At that point a gangster housed within the hearse-boat opens fire on Bond with a sub machine gun. He proves to be a useless shot and allows our hero to activate the gondola's speedboat conversion function. Bond speeds away from danger. However, the killers have a Plan B in the shape of their own speedboat hidden away, just in case the guy with the knife misses. This contains another gunman with another sub machine gun. A high speed chase ensues which ends with the speed-gondola converting into a hovercraft. To the bafflement of the baddies, the gawking tourists and delight of an eleven year old me watching in the cinema, Bond makes his escape through St Marks Square.
The flaw in this nefarious plan to cut down the World's Greatest Secret Agent is obvious: the knife thrower in the coffin was pointless. They should have gone straight to Plan B, the guys with guns, in the speedboat.
We've often tried to imagine the strategy meeting prior to the operation and wondered if, at some point, one of the junior bad guys at the back quietly piped up and said, "But surely, if we already have the speedboat and guns, we should just use them. Why use the knife thrower in the coffin? Seems a bit elaborate, to me... not to mention, expensive." If such a suggestion was ever mooted it was obviously dismissed, possibly with the suggester finding himself on the wrong end of a throwing knife. I have always thought that it was this scenario that among so many other elements of James Bond films, separates them from the real world. No one would do anything that daft in real life. That was until Cardiff City tried to hire Alan Shearer first and Malky Mackay second as the new manager of their club.

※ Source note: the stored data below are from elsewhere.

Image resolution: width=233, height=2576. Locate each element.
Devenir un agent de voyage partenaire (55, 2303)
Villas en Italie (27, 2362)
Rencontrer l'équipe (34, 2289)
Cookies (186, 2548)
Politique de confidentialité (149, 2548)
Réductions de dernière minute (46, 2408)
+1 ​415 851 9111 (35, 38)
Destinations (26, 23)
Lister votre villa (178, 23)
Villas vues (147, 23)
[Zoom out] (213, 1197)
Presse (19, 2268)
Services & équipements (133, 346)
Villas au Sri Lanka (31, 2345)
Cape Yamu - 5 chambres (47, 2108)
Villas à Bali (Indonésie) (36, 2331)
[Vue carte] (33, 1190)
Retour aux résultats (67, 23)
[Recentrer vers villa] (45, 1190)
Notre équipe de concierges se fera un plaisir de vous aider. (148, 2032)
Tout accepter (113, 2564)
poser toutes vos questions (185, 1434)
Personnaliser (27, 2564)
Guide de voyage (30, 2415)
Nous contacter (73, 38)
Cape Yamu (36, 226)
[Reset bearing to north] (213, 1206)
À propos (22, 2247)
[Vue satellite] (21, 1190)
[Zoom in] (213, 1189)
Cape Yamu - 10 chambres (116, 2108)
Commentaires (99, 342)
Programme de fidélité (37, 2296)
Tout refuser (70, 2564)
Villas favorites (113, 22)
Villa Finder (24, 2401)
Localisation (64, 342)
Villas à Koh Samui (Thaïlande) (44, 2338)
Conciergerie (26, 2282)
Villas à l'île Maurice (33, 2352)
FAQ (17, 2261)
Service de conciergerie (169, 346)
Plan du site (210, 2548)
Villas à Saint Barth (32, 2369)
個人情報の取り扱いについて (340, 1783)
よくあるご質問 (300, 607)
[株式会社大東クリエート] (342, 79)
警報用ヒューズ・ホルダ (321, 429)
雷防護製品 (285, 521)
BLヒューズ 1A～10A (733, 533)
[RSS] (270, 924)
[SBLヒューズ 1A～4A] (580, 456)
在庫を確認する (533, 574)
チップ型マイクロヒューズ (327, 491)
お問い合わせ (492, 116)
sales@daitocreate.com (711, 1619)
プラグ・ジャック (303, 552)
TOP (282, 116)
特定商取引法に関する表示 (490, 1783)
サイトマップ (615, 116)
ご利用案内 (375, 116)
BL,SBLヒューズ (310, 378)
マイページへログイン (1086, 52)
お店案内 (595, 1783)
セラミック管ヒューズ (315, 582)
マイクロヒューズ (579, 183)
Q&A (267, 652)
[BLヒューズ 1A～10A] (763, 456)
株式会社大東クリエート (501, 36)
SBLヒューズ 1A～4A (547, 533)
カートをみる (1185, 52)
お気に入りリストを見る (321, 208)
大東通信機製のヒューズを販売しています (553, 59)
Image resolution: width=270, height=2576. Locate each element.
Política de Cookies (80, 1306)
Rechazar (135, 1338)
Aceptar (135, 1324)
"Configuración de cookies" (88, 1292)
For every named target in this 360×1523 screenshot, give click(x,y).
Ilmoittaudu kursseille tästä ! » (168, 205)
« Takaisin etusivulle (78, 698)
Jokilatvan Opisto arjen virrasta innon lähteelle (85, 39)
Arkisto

In Shearer, we have the knife thrower. A deadly marksman in his own right but a completely inappropriate choice for a club trying to get out of the Championship, a division that Shearer has never played or managed in. In fact, as a manager, his only experience is presiding over Newcastle's inevitable descent into that division, two years ago.
Mackay, on the other hand is the gunman speedboat. Simple, reliable, proven to work well in the past if somewhat inelegant. The Watford manager may not necessarily be the number one choice for an ambitious club like Cardiff, just as speedboats are not the best way to kill 007. However, he has demonstrated admirable poise in working with a club, in Watford that seems constantly on the brink of disaster yet each year, ably preserves their Championship status. While there are almost certainly more appropriate coaches for Mackay to be second choice to, he absolutely, positively, should not have be lower on a shortlist than the knife thrower, Shearer.
So there we have it: Football finally imitating Bond. Next week, Dimitar Berbatov apes Happy Days and tries to ski jump over a man eating shark. All being well, Mackay will have seen Moonraker, learned the life lesson held therein, got in his converted hover-gondola and speeded off to employers with more common sense like, oh I don’t know, Watford perhaps. As for Cardiff City, well if in a few days from now, you see stolen space shuttles launching from a retractable pitch within their stadium, just hope that James Bond is on one of them.